(Saved data entries)
═══

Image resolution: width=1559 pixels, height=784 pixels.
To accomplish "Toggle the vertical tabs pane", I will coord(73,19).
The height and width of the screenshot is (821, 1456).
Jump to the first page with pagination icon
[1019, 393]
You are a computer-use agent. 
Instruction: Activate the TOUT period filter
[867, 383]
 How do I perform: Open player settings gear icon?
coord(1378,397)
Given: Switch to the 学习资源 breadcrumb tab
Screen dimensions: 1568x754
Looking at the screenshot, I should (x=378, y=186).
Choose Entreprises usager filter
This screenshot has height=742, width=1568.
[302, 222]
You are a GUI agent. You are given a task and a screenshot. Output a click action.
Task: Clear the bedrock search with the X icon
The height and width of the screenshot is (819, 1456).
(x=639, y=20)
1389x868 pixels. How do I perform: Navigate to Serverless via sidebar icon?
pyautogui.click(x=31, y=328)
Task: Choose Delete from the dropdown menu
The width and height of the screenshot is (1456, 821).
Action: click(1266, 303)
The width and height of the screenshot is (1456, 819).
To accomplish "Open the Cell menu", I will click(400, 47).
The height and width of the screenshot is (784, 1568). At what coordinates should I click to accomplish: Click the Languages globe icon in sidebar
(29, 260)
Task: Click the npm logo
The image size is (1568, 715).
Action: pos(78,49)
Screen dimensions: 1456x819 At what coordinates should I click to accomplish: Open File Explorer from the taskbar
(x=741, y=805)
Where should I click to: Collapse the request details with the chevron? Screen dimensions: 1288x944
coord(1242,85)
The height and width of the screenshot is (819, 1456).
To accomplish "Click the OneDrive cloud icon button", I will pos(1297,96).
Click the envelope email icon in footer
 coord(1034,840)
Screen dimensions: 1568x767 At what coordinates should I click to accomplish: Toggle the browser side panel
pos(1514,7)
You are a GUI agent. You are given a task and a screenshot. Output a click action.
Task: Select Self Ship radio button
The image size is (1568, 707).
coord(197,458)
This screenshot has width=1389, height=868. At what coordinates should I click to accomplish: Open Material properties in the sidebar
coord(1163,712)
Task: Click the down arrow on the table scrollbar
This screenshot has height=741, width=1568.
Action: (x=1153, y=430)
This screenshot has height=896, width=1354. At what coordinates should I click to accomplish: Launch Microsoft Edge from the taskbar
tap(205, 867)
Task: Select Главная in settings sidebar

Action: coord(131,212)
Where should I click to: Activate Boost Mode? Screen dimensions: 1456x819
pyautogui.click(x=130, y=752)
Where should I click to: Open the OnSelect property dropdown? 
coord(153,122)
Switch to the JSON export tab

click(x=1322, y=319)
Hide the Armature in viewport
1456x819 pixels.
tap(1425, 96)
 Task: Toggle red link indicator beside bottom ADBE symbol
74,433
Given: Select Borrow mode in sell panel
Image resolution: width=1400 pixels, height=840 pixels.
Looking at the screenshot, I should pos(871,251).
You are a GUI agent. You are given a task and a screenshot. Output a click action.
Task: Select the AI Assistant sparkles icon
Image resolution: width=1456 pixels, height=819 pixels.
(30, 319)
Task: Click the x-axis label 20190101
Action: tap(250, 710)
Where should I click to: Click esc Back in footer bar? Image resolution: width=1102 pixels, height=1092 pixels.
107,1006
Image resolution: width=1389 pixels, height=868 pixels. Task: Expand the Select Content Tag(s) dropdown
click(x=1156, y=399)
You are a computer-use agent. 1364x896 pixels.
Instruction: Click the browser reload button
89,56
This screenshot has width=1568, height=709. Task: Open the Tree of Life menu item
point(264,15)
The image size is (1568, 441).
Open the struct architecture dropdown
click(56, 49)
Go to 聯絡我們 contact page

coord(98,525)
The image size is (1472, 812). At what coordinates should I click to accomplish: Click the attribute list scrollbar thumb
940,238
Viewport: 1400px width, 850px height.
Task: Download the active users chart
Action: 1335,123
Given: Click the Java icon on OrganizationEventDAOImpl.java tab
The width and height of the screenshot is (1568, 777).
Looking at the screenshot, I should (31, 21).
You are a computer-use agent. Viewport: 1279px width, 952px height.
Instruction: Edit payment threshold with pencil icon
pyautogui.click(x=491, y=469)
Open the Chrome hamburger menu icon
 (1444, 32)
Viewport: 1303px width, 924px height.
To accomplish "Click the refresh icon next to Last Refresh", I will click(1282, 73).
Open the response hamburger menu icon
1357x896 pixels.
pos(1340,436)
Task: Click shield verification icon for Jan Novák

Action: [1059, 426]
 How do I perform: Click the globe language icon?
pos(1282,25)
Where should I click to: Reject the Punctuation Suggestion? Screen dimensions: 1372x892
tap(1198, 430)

═══

What you return must be an exact retyping of the lines above starting at the line with "The width and height of the screenshot is (1568, 777)." and ending at the line with "Viewport: 1303px width, 924px height.", and nothing besides.

The width and height of the screenshot is (1568, 777).
Looking at the screenshot, I should (31, 21).
You are a computer-use agent. Viewport: 1279px width, 952px height.
Instruction: Edit payment threshold with pencil icon
pyautogui.click(x=491, y=469)
Open the Chrome hamburger menu icon
 (1444, 32)
Viewport: 1303px width, 924px height.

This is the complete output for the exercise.